Postby joeboy » Sat Dec 24, 2016 8:06 am

Specifically older models that didn't have much computational power at their disposal. Since my machine isn't so hot either.

It's winter and I'm writing a boring little program to serve as a drum machine in a pinch. I'd like the option to offset any sample by a given number of semitones. I'm doing that by changing the rate at which I read through the PCM file's array.

Of course anything other than a full octave jump upwards results in a non-integer iterator value, meaning that a single index of the PCM can't be referenced. The quick and easy solution is to round the iterator to the nearest integer, which indeed produces a clean signal that certainly sounds higher/lower, but I'm told this is inaccurate.

When I try linear interpolation, supposedly more pitch accurate than simple rounding, the resulting waveform is recognizable but horribly noisy--all sorts of audio distortions that the rounding method didn't have. This is the code I'm using:

(wav file is single-channel 16-bit at 48000Hz, stored internally as an unsigned short array. each interpolated sample is split into two 8-bit unsigned chars before being written to the DSP.)

Code: Select all
unsigned short linter(int n, double k, unsigned short *s) {
        return round(((1 - k) * s[n]) + (k * s[n + 1]));
}


where N is the integer section of the iterator, K is its fractional remainder, and S is the sample array. If the next desired sample existed at S[27.75], then N would be 27 and K would be 0.75. The return value would be a weighted average of S[27] and S[28] in favor of S[28].

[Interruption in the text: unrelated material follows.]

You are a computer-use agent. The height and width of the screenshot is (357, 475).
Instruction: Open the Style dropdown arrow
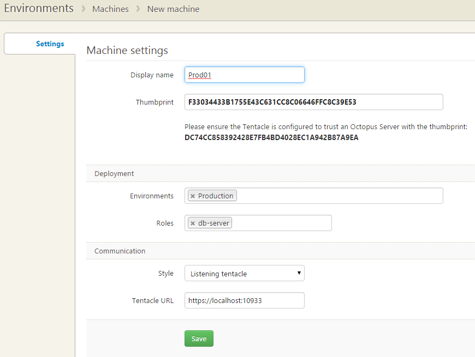pos(299,273)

It's an implementation of the linear interpolation formula described here:
http://www.electronics.dit.ie/staff/tsc ... etable.htm

__

Should audible noisiness be expected with a simple linear interpolation, or have I most likely erred somewhere along the way? Is the rounding method generally considered "good enough" for one-shot samples? How inaccurate is it really? How did early samplers handle this?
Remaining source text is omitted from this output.